WORK INSTRUCTIONS:
Please reproduce the entries below exactly, leaving the pictures out.

====

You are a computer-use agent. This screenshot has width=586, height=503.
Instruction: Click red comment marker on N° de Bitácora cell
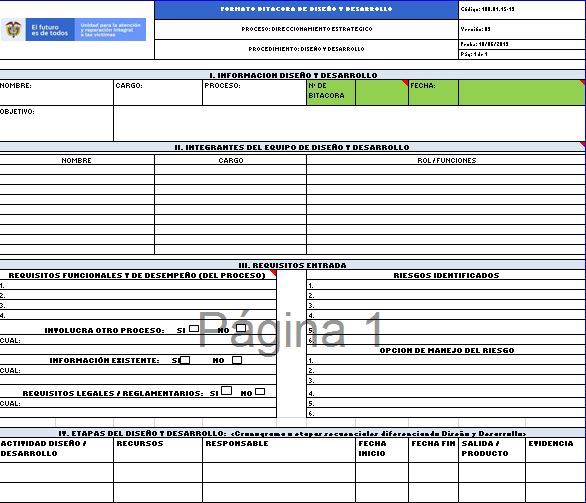pyautogui.click(x=406, y=82)
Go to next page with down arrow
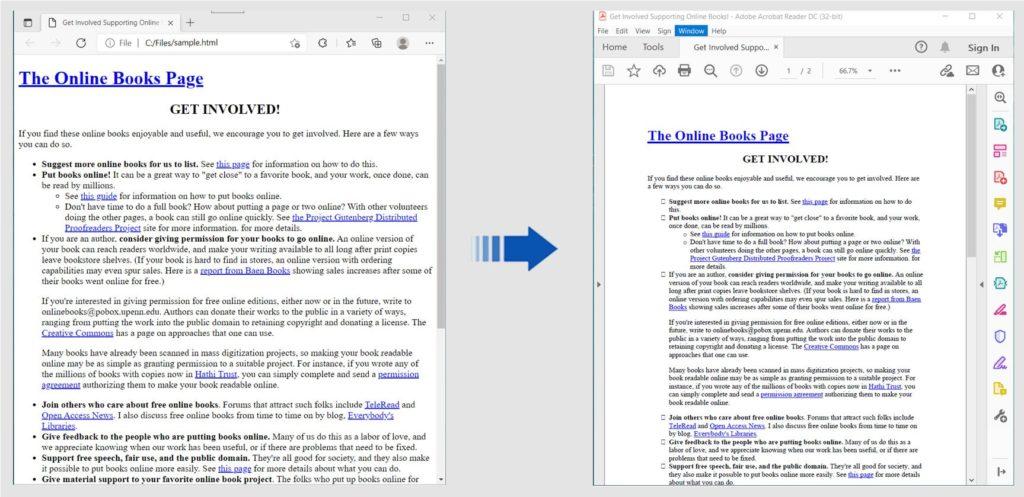The height and width of the screenshot is (497, 1024). (x=761, y=71)
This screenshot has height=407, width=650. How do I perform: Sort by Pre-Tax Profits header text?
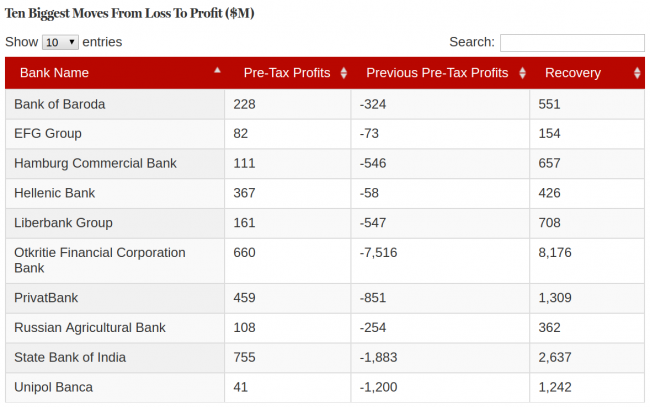pos(286,73)
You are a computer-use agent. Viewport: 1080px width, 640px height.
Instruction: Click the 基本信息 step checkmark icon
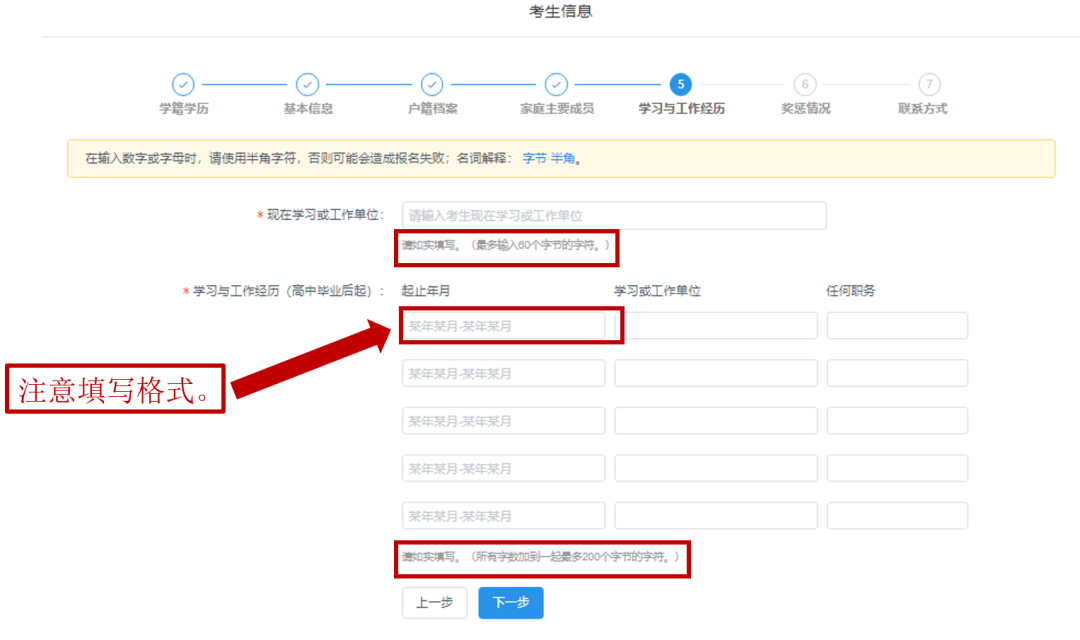tap(308, 85)
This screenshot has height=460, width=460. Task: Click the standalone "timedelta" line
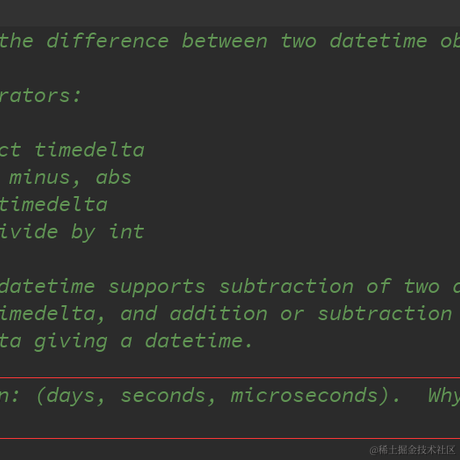tap(54, 204)

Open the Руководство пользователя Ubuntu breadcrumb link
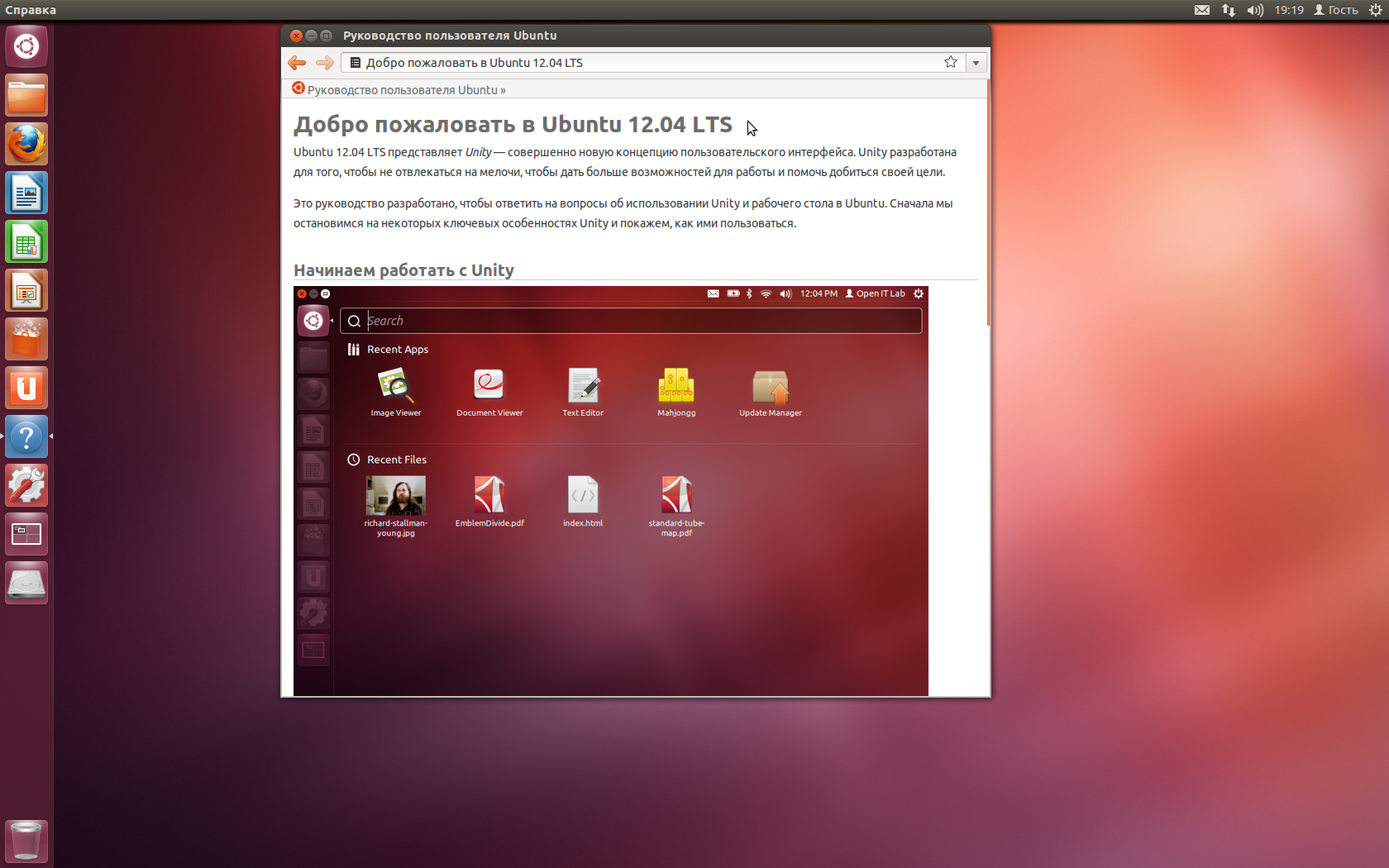coord(402,90)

====

REPLY TO THE EXERCISE:
You are a computer-use agent. This screenshot has width=586, height=503.
Instruction: Click red comment marker on N° de Bitácora cell
pyautogui.click(x=406, y=82)
Go to next page with down arrow
The height and width of the screenshot is (497, 1024). (x=761, y=71)
This screenshot has height=407, width=650. How do I perform: Sort by Pre-Tax Profits header text?
pos(286,73)
You are a computer-use agent. Viewport: 1080px width, 640px height.
Instruction: Click the 基本信息 step checkmark icon
tap(308, 85)
This screenshot has height=460, width=460. Task: Click the standalone "timedelta" line
tap(54, 204)

Open the Руководство пользователя Ubuntu breadcrumb link
coord(402,90)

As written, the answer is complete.